• Sonuç bulunamadı

1.6. TAHVİLLERDE GETİRİ KAVRAMI, HESAPLAMASI VE

2.1.2. Kırılgan Beşli Ülkelerine İlişkin Literatür Özeti

Çelikel, Orhan ve Serin (2014), çalışmalarında FED politikalarının kırılgan beşli ülkeleri gibi zayıf gelişmekte olan piyasalara etkilerini incelemişlerdir. Temel olarak FED’ in kırılgan beşin döviz kuru, faiz oranı ve borsa endeksleri gibi temel göstergelerindeki değişikliklerin sonuçlarına odaklanmışlardır. Çalışmanın sonucuna göre 2013 yılının ortalarında, kırılgan beşli ülkelerinin tüm para birimlerinin daha büyük döviz kuru amortismanına sahip olduğunu tespit etmişler, merkez bankaları, döviz swapları satarak ve Güney Afrika haricinde referans faiz oranlarını artırarak müdahale etmişlerdir. Borsa endeksleri, Ocak-Temmuz 2013 arasında farklı oranlarda düşürülmüş, bu düşüş Temmuz 2013'te tersine dönmüş ve yükseliş eğilimi Ekim 2013'e kadar devam etmiştir. Bağ endekslerindeki artışların enflasyon oranlarını yükseltmesine

ve ekonomik büyümeyi düşürmesine, aynı zamanda küresel düzeyde risk fiyatlandırmasına yol açtığı görülmüştür.
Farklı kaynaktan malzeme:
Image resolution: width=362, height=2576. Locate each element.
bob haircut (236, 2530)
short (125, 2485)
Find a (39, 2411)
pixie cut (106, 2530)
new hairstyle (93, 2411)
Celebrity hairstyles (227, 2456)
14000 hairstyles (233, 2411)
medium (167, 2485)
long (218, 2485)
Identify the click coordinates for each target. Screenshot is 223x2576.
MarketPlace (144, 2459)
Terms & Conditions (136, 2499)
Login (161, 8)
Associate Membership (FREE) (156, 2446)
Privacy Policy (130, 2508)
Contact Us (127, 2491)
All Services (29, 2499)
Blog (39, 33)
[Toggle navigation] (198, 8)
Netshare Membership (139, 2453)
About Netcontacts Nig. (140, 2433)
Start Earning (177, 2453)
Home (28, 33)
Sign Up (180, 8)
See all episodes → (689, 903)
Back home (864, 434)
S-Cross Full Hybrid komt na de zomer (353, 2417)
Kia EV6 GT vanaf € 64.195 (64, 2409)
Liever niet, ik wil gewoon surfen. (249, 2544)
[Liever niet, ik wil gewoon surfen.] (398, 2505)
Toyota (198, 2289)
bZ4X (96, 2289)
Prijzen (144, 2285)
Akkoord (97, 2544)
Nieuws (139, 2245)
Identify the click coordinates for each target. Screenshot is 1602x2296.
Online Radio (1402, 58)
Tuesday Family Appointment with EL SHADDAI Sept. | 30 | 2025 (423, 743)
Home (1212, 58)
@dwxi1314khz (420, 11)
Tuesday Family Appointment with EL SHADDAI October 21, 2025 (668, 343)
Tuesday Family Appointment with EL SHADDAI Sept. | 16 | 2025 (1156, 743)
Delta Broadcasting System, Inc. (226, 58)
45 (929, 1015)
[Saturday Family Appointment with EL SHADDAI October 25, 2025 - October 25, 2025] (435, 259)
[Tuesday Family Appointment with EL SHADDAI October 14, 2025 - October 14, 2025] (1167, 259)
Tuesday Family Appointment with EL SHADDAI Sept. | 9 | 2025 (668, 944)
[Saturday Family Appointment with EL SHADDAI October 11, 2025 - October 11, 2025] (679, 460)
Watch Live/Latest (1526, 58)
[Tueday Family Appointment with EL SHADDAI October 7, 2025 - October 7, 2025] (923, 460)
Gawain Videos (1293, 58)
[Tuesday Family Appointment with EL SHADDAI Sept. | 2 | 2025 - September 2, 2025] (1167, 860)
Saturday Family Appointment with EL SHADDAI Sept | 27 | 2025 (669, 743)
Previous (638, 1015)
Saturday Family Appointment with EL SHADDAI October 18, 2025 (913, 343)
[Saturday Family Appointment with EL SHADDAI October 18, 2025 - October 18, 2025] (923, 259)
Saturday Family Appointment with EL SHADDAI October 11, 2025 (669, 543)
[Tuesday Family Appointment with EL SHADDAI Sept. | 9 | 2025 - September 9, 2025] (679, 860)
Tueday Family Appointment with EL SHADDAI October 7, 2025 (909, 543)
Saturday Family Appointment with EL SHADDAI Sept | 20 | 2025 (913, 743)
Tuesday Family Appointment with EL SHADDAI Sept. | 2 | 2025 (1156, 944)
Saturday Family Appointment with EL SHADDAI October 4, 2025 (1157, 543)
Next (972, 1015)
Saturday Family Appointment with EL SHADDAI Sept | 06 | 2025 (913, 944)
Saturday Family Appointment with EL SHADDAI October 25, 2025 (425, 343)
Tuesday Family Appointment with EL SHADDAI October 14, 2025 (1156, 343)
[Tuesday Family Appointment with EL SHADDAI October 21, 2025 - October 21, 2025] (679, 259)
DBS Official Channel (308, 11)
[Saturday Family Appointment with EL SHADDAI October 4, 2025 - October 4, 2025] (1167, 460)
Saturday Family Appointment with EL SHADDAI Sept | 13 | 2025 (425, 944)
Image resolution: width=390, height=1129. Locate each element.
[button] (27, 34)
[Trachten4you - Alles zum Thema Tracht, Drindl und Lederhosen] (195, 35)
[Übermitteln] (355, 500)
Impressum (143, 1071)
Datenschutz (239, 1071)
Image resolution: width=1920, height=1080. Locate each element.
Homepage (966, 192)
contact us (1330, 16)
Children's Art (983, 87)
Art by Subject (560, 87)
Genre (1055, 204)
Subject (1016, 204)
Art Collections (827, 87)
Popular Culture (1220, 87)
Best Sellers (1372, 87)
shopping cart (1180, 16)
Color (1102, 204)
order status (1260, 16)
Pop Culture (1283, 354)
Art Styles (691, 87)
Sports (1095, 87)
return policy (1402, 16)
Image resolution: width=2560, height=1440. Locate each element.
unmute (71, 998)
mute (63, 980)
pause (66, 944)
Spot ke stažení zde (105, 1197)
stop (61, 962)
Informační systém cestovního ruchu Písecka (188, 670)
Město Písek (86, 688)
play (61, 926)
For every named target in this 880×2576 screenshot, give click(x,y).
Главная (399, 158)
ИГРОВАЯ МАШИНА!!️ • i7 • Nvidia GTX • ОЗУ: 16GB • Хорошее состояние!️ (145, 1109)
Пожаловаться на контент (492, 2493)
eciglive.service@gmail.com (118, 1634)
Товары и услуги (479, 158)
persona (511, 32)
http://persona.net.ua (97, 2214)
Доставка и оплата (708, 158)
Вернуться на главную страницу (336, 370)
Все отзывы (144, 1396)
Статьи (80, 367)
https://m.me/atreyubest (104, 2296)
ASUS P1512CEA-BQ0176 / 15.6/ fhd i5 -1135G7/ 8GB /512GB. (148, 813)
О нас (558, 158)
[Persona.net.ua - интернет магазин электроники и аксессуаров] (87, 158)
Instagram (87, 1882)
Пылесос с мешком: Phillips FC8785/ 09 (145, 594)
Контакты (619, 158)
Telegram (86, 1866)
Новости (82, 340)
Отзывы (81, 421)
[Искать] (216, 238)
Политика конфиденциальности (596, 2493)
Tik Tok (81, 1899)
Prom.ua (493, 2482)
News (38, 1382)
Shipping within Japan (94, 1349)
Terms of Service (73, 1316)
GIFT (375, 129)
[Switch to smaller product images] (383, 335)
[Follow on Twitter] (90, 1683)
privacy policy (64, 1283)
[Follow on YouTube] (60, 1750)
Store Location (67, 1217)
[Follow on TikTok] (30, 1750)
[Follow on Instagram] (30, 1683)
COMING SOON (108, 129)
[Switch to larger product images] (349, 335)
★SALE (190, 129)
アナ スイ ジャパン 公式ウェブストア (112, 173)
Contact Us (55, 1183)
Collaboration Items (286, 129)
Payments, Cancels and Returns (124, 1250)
Erşin (2014), çalışmasında kırılgan beşli ülkeleri arasında Türkiye’nin konumunu ve ekonomik yapısını incelemiştir. Çalışması için CDS primleri ve ekonomik göstergelere bakılmıştır. Bu göstergelere 2013 yılı için bakılmış ve sonuç olarak Türkiye’nin enflasyon oranının yüksekliği bakımından bu 5 ülke içinde Hindistan’dan sonra 2. sırada geldiği görülmüştür. Yine aynı tarih için cari açığı en fazla olan ülke olmuştur. Bütçe açığına bakıldığında ise diğer ülkelere kıyasla en düşük bütçe açığına sahip ülke olmuştur. CDS primi açısından aynı yıl için bakıldığında Türkiye risk priminde en yüksek artışı gösteren ülke olmuş yani olası bir tahvil alımı azaltma politikasına karşı en çok etkilenebilecek ülke olduğu görülmüştür.

Akel (2015), çalışmasında kırılgan beşli ülkelerinin hisse senedi piyasa endekslerinin Kasım 2000-Aralık 2013 yılları arasındaki haftalık kapanış verileri alınarak Johansen eşbütünleşme analizi ile Granger nedensellik testi yapılmıştır. Johansen eşbütünleşme testinde kırılgan beşli ülkelerinin sermaye piyasaları arasında uzun dönemli bir denge ilişkisinin geçerli olduğu sonucuna ulaşılmıştır. Bu piyasalar arasındaki kısa dönemli nedensellik ilişkisinin geçerliliği Vektör Hata Düzeltme Modeli (VECM) ile analiz edilmiştir. VECM sonuçlarına göre, hisse senedi piyasa endeksleri kapsamında Hindistan’ın diğer ülkelerin hepsiyle kısa dönem nedensellik ilişkisi içerisinde olduğu, Türkiye’den Endonezya’ya tek yönlü, Brezilya’dan Endonezya ve Güney Afrika’ya tek yönlü, Endonezya’dan Güney Afrika’ya tek yönlü, Güney Afrika’dan Türkiye’ye tek yönlü bir Granger nedenselliğinin geçerli olduğu tespit edilmiştir.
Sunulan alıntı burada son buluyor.